• **Brief**: Copy, with no pictures, the line that contains "This screenshot has height=508, width=999." and each line after it down to the end of the entries below, exactly.

(Stored data entries)
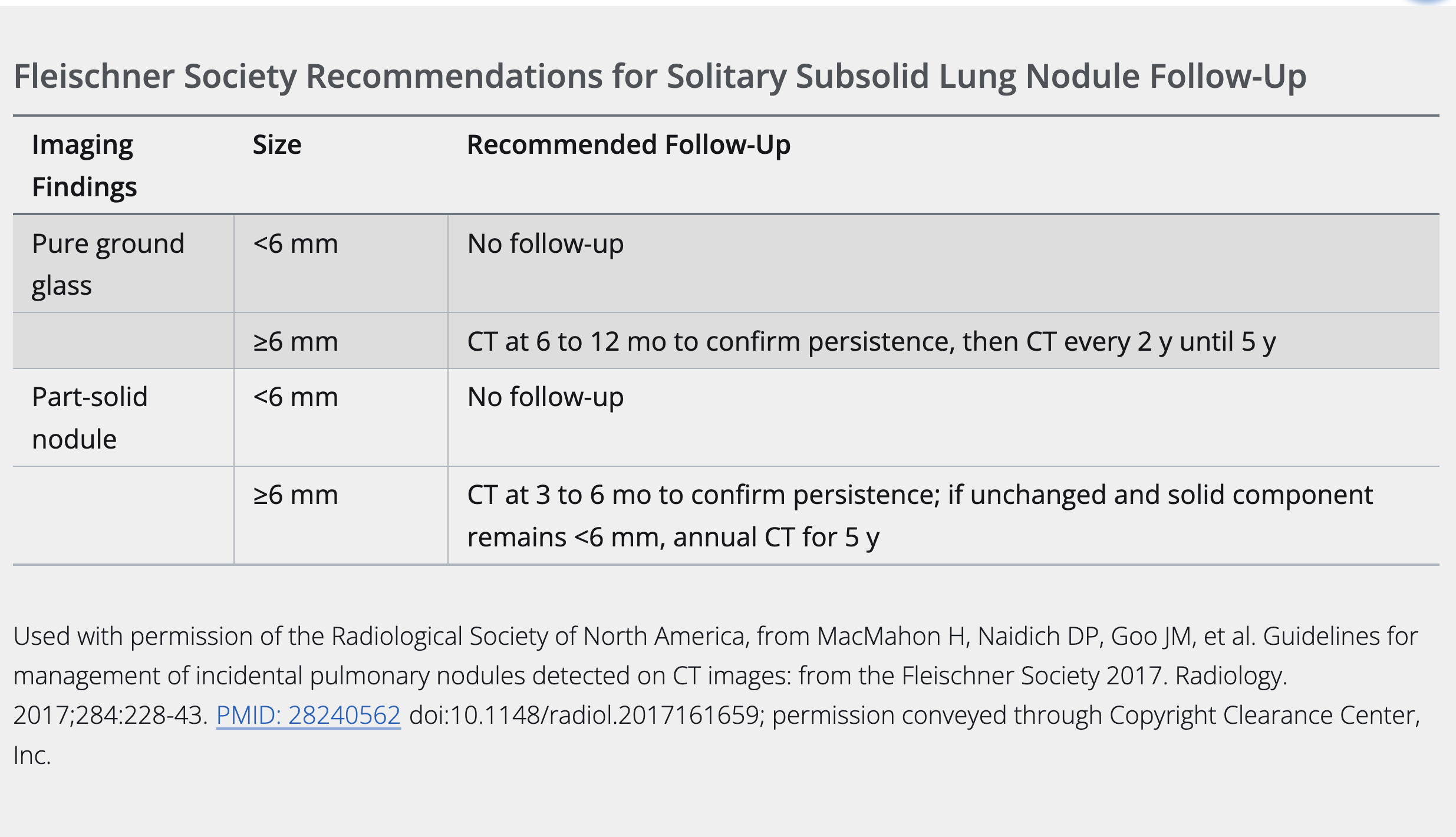Select ≥6 mm cell in the last table row
1456x837 pixels.
[296, 495]
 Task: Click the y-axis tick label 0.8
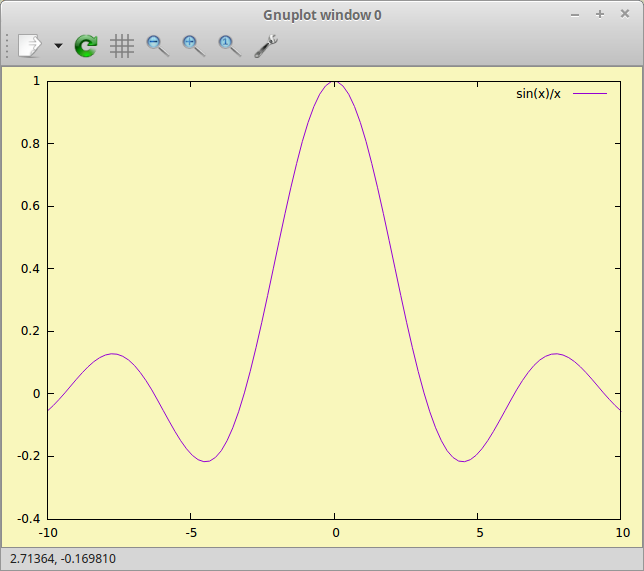[x=30, y=143]
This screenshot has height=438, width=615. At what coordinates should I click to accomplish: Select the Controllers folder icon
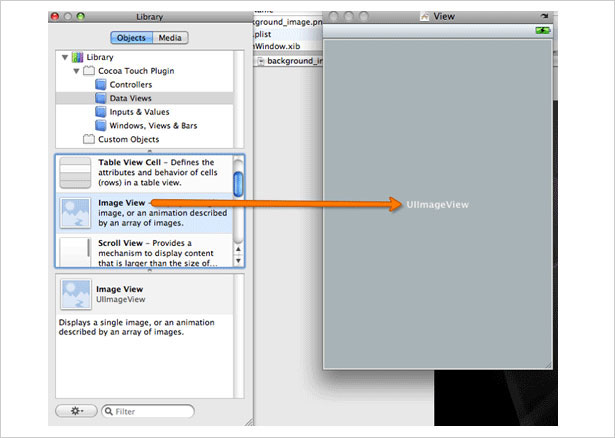tap(101, 84)
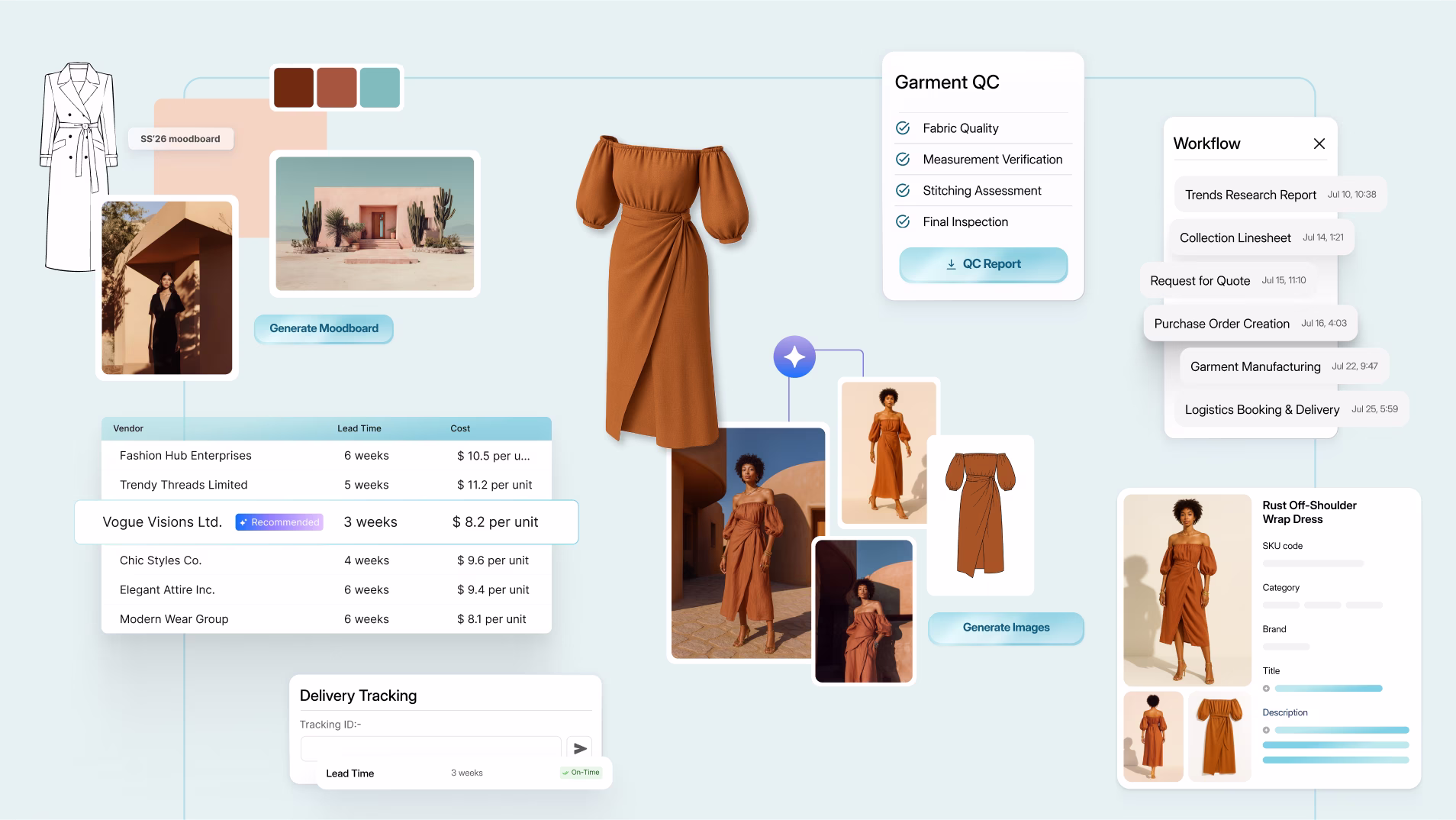1456x820 pixels.
Task: Click the flat dress sketch illustration
Action: click(x=980, y=515)
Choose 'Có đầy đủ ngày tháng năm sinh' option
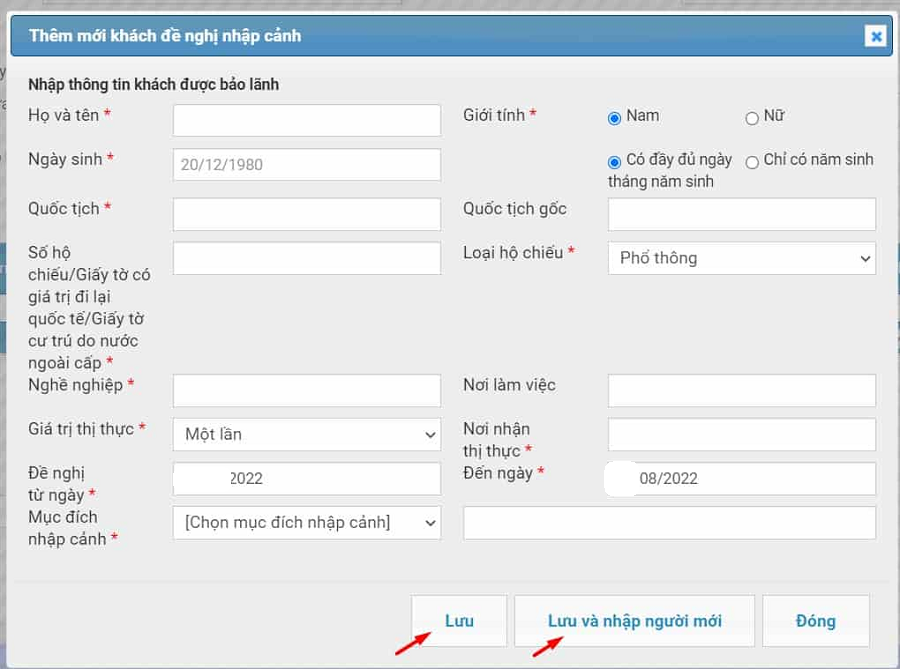The image size is (900, 669). pyautogui.click(x=615, y=162)
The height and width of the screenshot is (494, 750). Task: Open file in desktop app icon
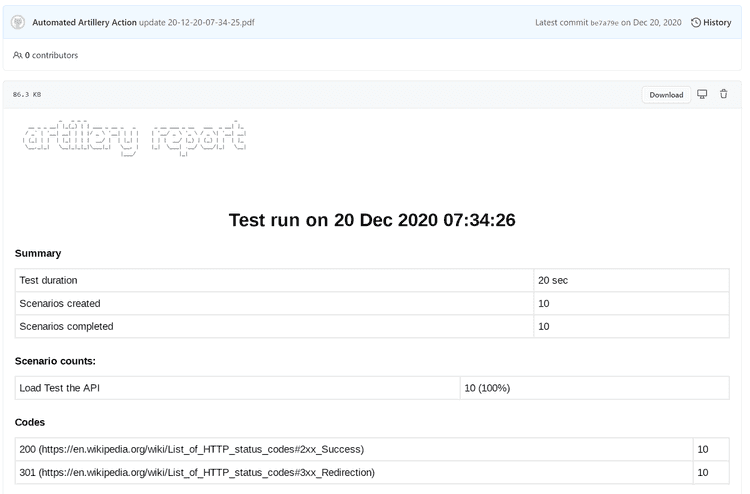tap(702, 94)
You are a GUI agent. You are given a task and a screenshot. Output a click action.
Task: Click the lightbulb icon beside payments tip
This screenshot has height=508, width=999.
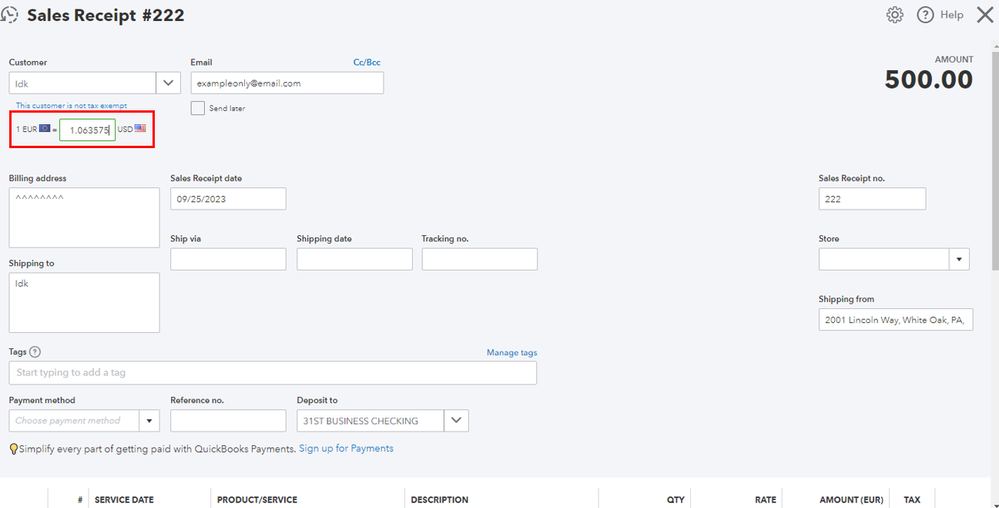point(13,449)
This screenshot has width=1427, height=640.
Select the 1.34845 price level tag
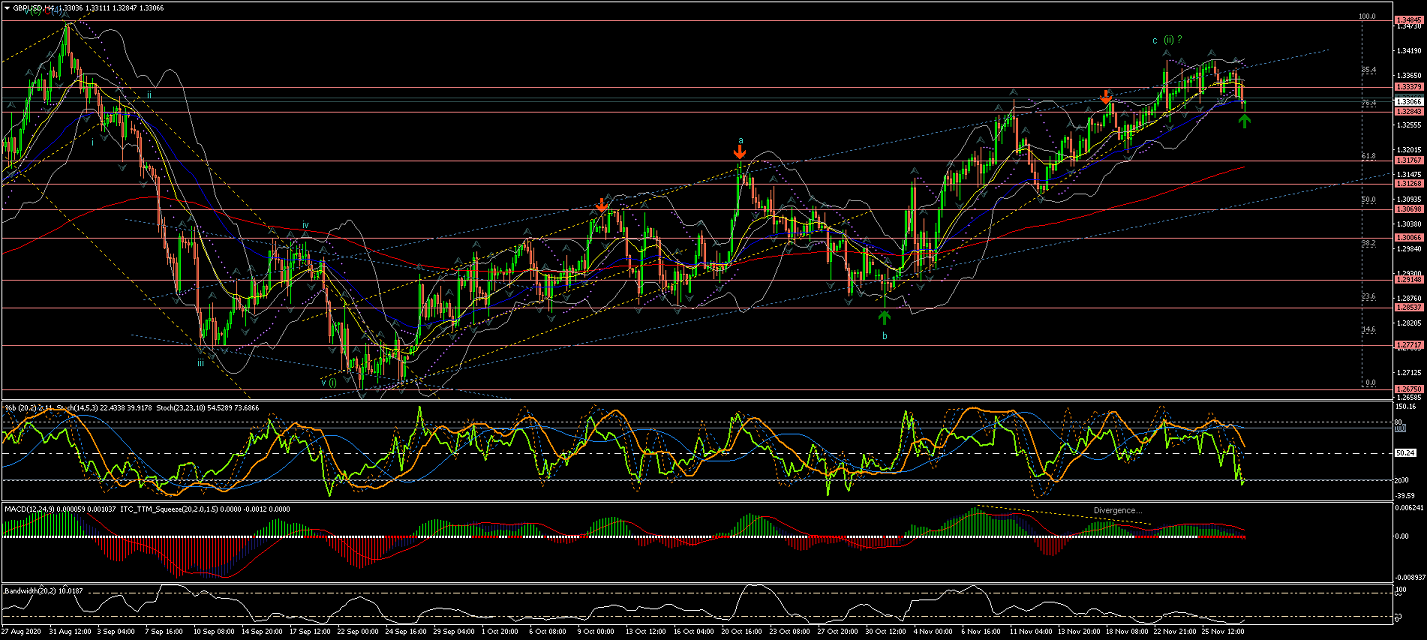1407,20
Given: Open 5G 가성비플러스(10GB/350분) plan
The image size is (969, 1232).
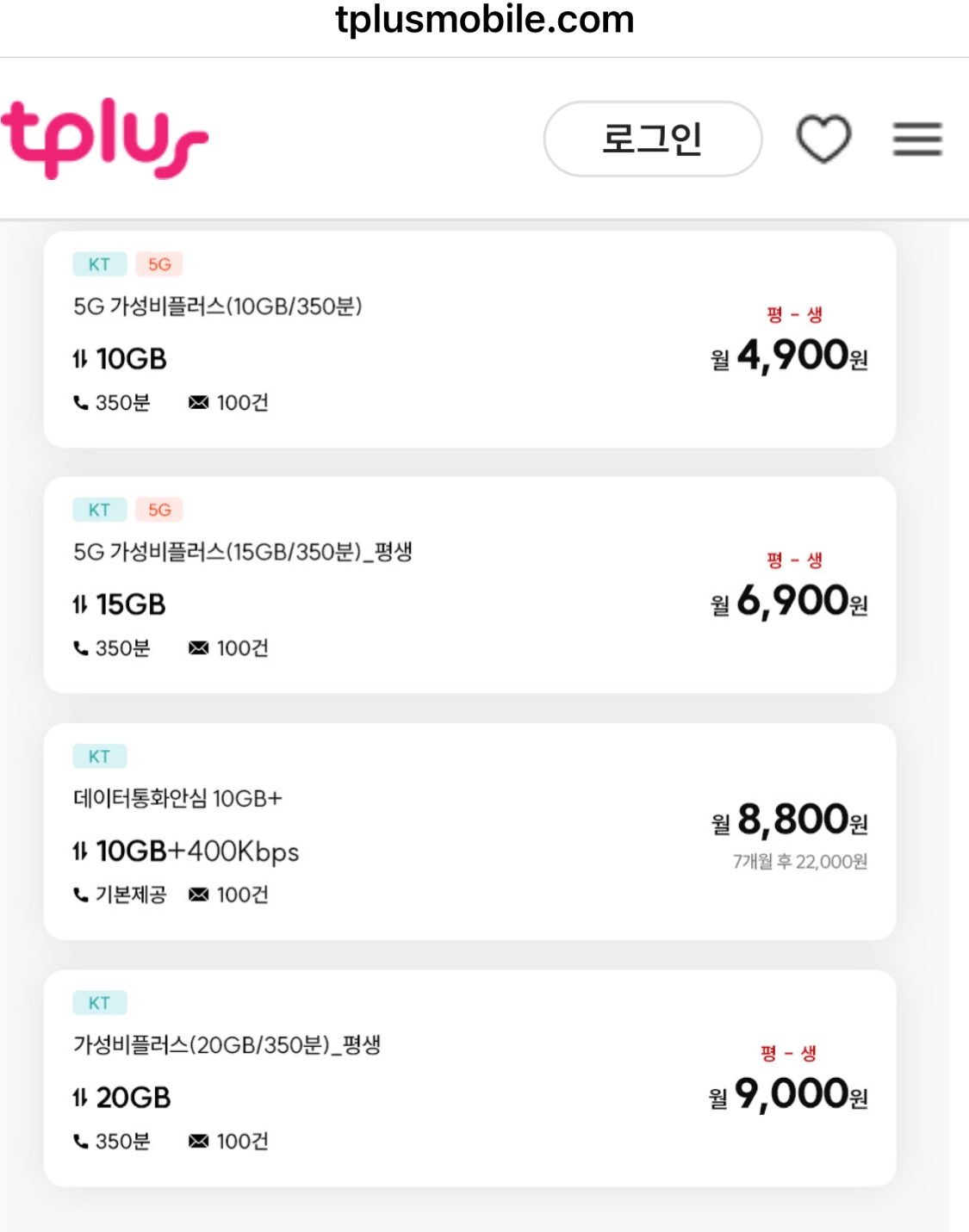Looking at the screenshot, I should 218,306.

• **Response box**:
This screenshot has height=508, width=999.
point(13,449)
This screenshot has width=1427, height=640.
Select the 1.34845 price level tag
1407,20
Given: Open 5G 가성비플러스(10GB/350분) plan
The image size is (969, 1232).
Looking at the screenshot, I should 218,306.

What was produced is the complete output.